While ratcheting up scathing rhetoric against Seoul and Washington, North Korea was busy preparing for its upcoming national holiday, inviting a group of foreign dignitaries to the reclusive state.

Speculation was high in South Korea that the North would launch a medium-range missile on Wednesday, given the fact that Pyongyang publicly advised foreigners in the South to evacuate to avoid military conflict by that day.

Sources in Seoul said that the missiles are thought to be the intermediate-range Musudan, which reportedly has a range of up to 4,000 kilometers, or 2,485 miles, capable of reaching Guam, a Western Pacific territory of the United States.

However, regardless of its warlike words, Pyongyang remained silent about its alleged missile launch.

The regime appears to be rather busy preparing for its biggest national holidays - the anniversary of the April 15 birthday of founder Kim Il Sung, grandfather of leader Kim Jong-un.

The official Korean Central News Agency of the North reported Wednesday that a group of foreign dignitaries and businessmen have arrived in Pyongyang to attend the anniversary event scheduled for Monday.

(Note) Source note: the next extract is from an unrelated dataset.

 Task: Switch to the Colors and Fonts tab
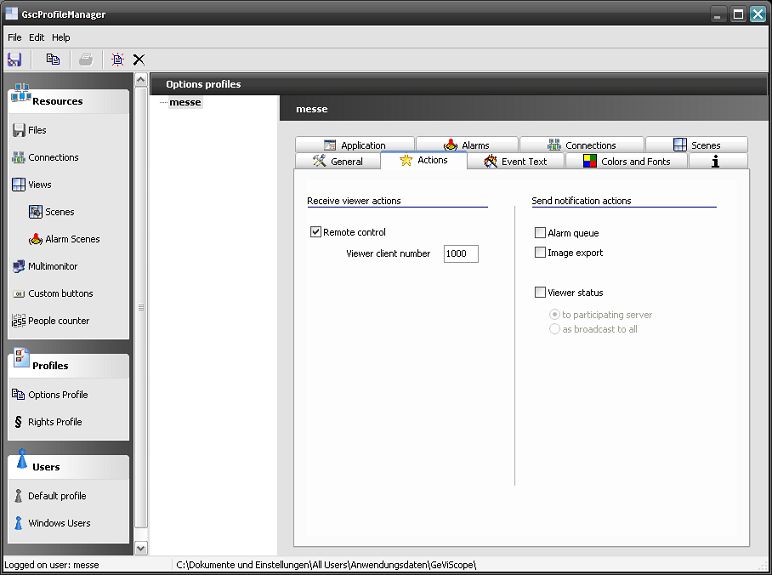coord(626,161)
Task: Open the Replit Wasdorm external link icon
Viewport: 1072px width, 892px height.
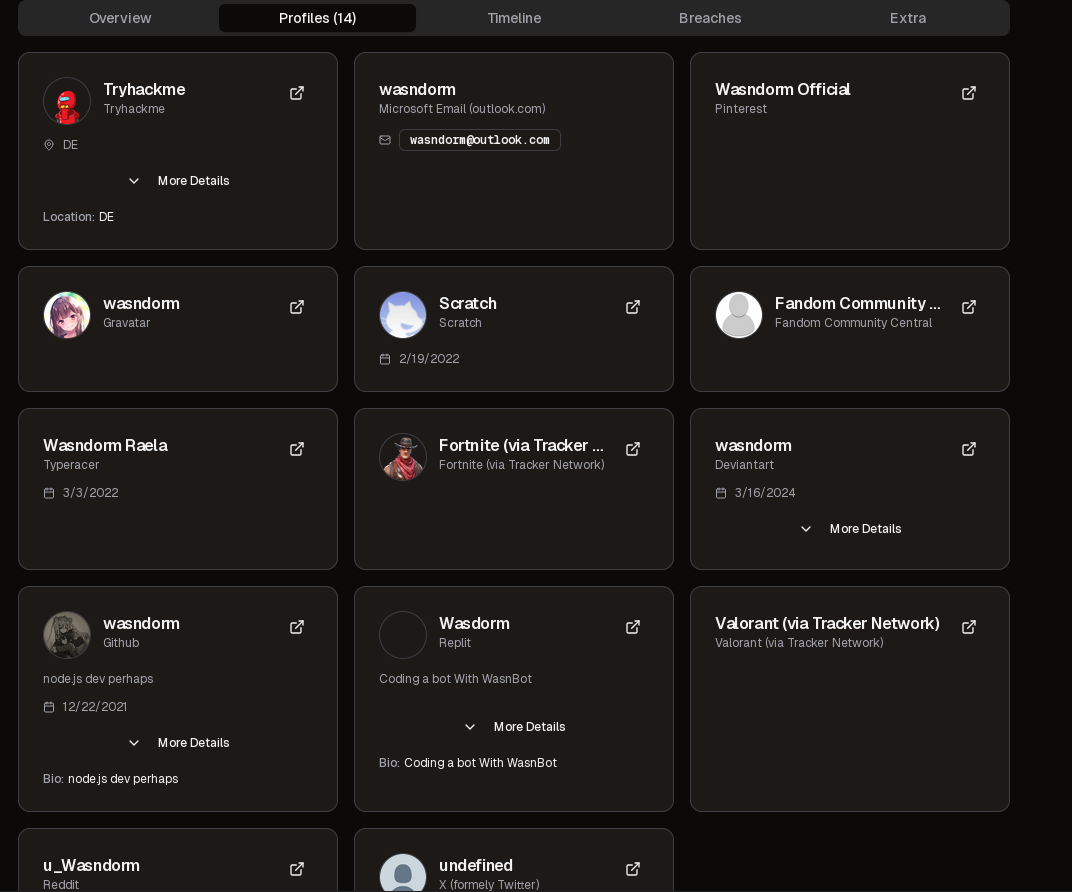Action: pos(633,627)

Some overseas North Koreans also showed up.

The Associated Press, which has a local branch in Pyongyang, reported yesterday that the capital was filled with a festive mood, while a series of dance parties and art performances are scheduled over the next few days to celebrate the birthday on Monday.

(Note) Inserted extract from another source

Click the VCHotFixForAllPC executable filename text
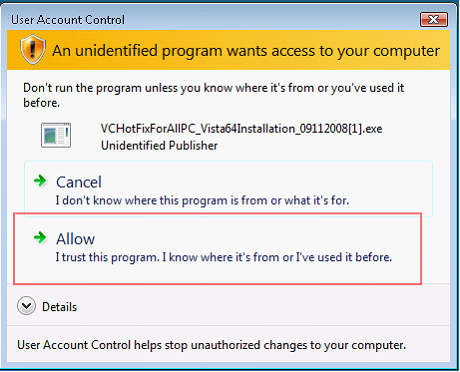 click(x=241, y=129)
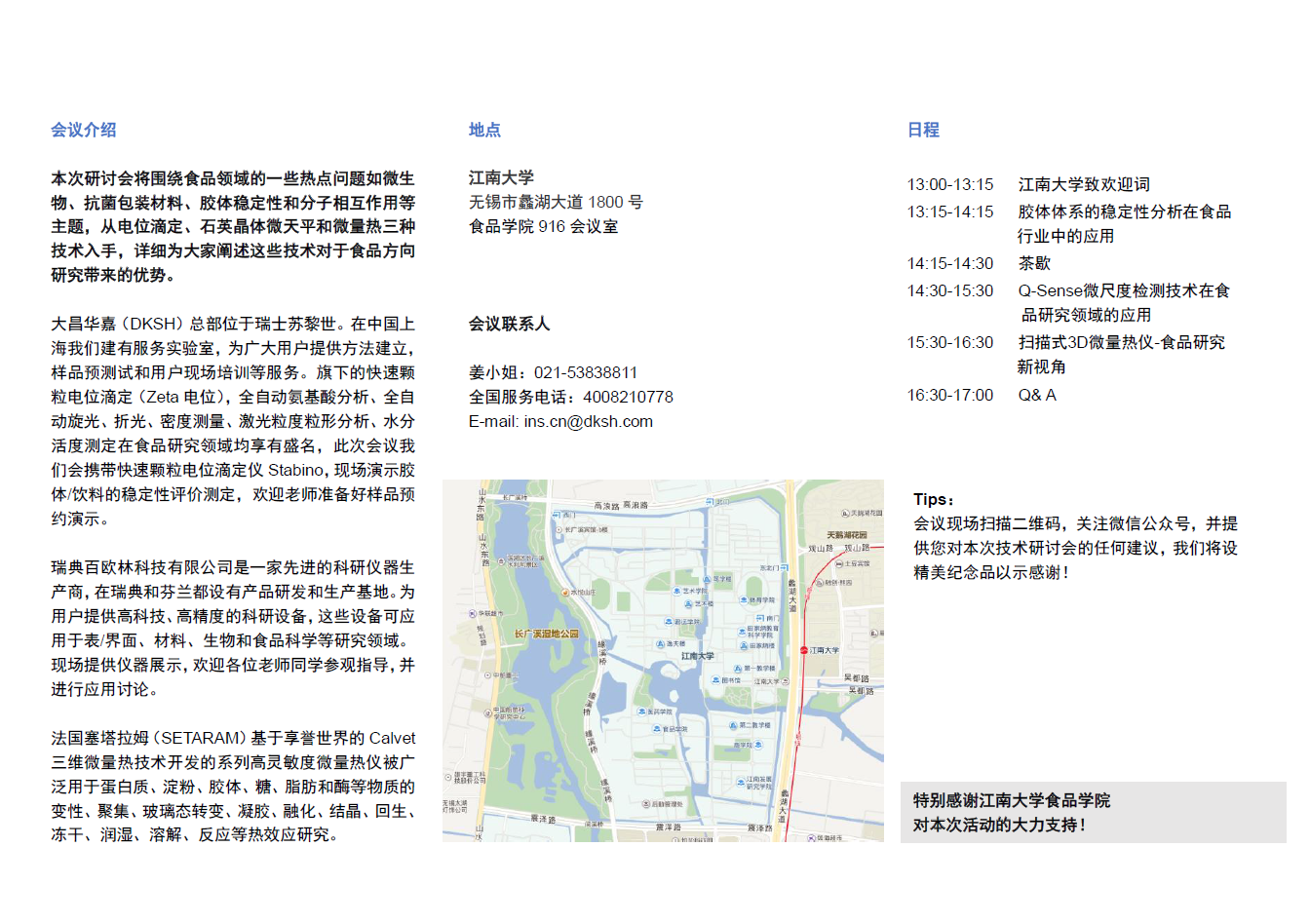Select the 茶歇 schedule entry
Viewport: 1310px width, 924px height.
tap(1034, 263)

However, observers in Seoul point out Pyongyang has launched several missiles, mostly on its national holidays or special days for the United States, such as the Fourth of July in 2006 or Feb. 12 this year when President Barack Obama delivered his State of the Union address.

Some analysts even speculate the launch could come today, as U.S. Secretary of State John Kerry will visit South Korea, as part of his travels in Asia.

“So far, North Korea has always planned a surprise event that the international community never expected,” a senior Blue House official said. “There is a possibility that they could pick a day that no one expected, because they must be conscious of the warnings from Washington and Tokyo to shoot down any missiles from North Korea [if it threatens their security].”

Japan’s state-run Kyodo News reported yesterday that a North Korean missile launcher appears to be in a “raised position,” ready for launch at any time.

Quoting an unidentified Japanese Defense Ministry official, the state-run agency said a mobile launch pad in Wonsan city off the east coast in North Korea has been spotted in a firing position, based on imagery from a Japanese observation satellite.

However, the official also told Kyodo News that they didn’t rule out the possibility that it could be a disguised attempt to ratchet up tensions and draw attention from the outside world.

Military sources in Seoul also told reporters yesterday that Pyongyang appeared to repeatedly expose their missiles only to turn around and hide them, in an attempt to confuse observers.

“Previously, when a satellite passes over its territory, North Korea has hid their missiles as if they were fixing them,” the Blue House official added. “It also surprised the world by launching a bunch of missiles simultaneously, not just firing off one, during the early morning.”

In the midst of a tense situation, South Korea’s Unification Minister Ryoo Kihl-jae urged Pyongyang “to come to the table for talks” to resolve the suspended Kaesong Industrial Complex and stop its alleged plans for a missile test.

“The normalization of the Kaesong complex should be resolved through dialogue,” Ryoo told a press conference yesterday. “In order to discuss what the North Korean side wants, we urge the North Korean authorities to come to the negotiating table.”